Celebration on the Lawn, Monday 5:30-7:30

It’s been 125 years!

Join us on Monday August 22nd from 5:30pm-7:30pm for Cake & Punch on the Library lawn to celebrate APL’s 125th birthday. (Rain location Maggie Trafton Room in the Library).

There have been a few changes since we opened August 21, 1891, our commitment to serving our community remains.

From our history:

On October 27, 1890, the Auburn Public Library was officially chartered as “a working library, having the best books of reference, and the standard works of belles-lettres, poetry, philosophy, travel, and fiction; to cooperate with the schools; and to serve the entire community.” TheLewiston Journal’s report of that meeting was headlined: “Founded Well! The Auburn Public Library Gets a Start on the World, and a Happy One, Too. It Is Named, Organized, Officered, Endowed with By-Laws and Gets a Gift of $500 All in One Evening.”

The Journal editorialized, “A modern city without a Free Public Library is an anomaly and in imminent peril of a provincialism which is bad alike for the life and thought and for the spirit of the people. In such a progressive city as Auburn the absence of a free public library is an anomaly. That anomaly is no longer to exist….We may go forward with those extensions in brick and mortar as well as in thought, which are found so valuable in other cities of social and intellectual expansion and which grow as naturally out of good books as oaks from acorns.” (10/25/1890)

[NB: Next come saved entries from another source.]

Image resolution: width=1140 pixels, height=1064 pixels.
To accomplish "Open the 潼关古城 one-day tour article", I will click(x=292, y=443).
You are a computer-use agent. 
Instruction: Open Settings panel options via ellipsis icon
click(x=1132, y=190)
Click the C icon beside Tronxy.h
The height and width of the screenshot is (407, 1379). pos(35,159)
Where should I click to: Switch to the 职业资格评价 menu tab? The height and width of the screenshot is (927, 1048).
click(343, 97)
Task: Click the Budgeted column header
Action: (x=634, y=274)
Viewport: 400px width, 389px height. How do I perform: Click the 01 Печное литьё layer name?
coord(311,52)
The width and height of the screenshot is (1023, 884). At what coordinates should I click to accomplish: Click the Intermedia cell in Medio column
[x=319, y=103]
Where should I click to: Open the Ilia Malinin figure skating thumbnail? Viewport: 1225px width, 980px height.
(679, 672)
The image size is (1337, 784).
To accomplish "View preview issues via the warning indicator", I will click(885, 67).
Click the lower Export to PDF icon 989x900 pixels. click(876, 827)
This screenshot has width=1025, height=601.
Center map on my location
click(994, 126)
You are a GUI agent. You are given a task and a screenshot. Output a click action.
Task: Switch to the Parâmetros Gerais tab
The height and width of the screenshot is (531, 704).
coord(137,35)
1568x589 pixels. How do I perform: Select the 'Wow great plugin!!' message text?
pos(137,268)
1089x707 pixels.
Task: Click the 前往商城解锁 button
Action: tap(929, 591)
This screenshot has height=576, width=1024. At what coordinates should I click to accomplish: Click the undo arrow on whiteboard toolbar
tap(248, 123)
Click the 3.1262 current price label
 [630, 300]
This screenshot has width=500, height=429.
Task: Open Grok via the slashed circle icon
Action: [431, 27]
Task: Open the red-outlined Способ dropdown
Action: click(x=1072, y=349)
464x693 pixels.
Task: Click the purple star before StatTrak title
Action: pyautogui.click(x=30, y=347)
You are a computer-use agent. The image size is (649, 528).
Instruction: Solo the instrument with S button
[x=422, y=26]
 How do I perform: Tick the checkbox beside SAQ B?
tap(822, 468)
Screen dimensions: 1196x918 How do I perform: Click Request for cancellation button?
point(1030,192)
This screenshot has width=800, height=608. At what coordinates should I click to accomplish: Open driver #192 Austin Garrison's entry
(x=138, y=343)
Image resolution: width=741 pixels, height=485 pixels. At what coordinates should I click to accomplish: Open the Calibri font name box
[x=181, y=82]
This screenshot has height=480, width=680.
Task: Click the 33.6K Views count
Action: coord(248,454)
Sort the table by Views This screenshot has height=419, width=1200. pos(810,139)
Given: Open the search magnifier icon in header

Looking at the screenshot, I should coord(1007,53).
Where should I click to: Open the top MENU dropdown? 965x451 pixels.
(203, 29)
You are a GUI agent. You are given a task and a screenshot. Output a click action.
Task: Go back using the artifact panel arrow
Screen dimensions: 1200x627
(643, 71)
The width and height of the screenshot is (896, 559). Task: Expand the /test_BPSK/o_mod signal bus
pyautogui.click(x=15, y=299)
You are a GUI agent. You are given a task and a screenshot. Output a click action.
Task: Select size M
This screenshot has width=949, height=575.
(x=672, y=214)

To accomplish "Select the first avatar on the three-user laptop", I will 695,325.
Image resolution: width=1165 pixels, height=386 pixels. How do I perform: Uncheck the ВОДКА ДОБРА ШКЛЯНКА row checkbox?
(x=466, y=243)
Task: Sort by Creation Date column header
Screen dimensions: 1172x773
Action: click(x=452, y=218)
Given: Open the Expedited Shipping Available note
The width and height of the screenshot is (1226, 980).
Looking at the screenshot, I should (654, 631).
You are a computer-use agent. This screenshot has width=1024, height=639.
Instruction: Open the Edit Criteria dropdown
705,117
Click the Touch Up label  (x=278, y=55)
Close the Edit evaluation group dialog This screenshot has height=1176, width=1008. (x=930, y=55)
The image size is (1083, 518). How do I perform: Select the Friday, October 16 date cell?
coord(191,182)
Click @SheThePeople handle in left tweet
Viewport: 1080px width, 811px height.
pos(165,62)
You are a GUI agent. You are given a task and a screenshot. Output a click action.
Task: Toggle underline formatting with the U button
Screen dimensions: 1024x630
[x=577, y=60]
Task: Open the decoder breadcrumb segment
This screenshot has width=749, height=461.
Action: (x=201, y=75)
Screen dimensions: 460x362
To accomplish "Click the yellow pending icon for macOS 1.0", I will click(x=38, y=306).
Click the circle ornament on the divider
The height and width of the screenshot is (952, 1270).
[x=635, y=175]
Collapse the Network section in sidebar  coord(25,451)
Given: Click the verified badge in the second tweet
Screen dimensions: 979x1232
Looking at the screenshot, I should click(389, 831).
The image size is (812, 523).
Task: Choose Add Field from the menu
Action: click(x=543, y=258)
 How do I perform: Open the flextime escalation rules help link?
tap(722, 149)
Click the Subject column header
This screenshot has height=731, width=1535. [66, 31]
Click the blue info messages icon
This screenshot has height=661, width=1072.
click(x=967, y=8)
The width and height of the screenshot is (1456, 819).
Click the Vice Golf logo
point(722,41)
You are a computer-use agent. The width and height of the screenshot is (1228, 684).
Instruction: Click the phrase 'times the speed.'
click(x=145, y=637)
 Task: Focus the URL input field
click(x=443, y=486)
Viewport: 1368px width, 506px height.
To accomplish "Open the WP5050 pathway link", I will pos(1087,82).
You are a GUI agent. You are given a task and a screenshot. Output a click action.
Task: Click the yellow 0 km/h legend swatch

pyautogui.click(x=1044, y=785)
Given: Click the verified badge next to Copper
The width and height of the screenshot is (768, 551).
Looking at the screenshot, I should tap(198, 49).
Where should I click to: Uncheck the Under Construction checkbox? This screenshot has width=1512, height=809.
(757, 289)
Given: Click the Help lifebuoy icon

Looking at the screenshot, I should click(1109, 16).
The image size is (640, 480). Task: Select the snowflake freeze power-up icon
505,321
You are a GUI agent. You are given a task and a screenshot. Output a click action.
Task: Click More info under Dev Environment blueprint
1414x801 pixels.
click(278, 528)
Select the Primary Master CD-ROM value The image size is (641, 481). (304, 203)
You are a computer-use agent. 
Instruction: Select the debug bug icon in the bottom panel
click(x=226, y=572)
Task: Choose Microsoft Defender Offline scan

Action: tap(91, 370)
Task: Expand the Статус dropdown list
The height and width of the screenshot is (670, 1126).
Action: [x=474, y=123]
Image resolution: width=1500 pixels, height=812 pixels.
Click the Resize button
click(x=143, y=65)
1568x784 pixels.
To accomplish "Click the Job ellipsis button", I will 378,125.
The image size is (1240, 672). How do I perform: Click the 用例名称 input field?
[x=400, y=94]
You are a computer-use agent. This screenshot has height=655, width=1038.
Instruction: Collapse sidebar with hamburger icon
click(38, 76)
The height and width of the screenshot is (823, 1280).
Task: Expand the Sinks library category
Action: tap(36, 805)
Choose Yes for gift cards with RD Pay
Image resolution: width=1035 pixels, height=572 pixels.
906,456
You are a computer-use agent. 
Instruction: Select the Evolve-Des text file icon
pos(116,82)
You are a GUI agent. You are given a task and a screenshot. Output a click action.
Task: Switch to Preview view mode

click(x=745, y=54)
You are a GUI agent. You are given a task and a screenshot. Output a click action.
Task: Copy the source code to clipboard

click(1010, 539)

Miss Annie Prescott of Auburn was appointed librarian and assumed her duties on July 22, 1891, at a salary of $300 per year. The trustees rented two rooms in the Elm Block, above the Auburn Trust Co., for $375 per year (heated). The library opened for business on August 21, 1891, with 2,150 books and 30 newspapers and magazines. Response from the public was immediate and positive: in the first three months 383 subscribers were listed and circulation was 4,172.



At first only one book could be borrowed at a time; then it was increased to two, only one of which could be fiction. Teachers could borrow three books at a time, “for schoolwork,” for seven days. Children could not get library cards until they were 10 years old.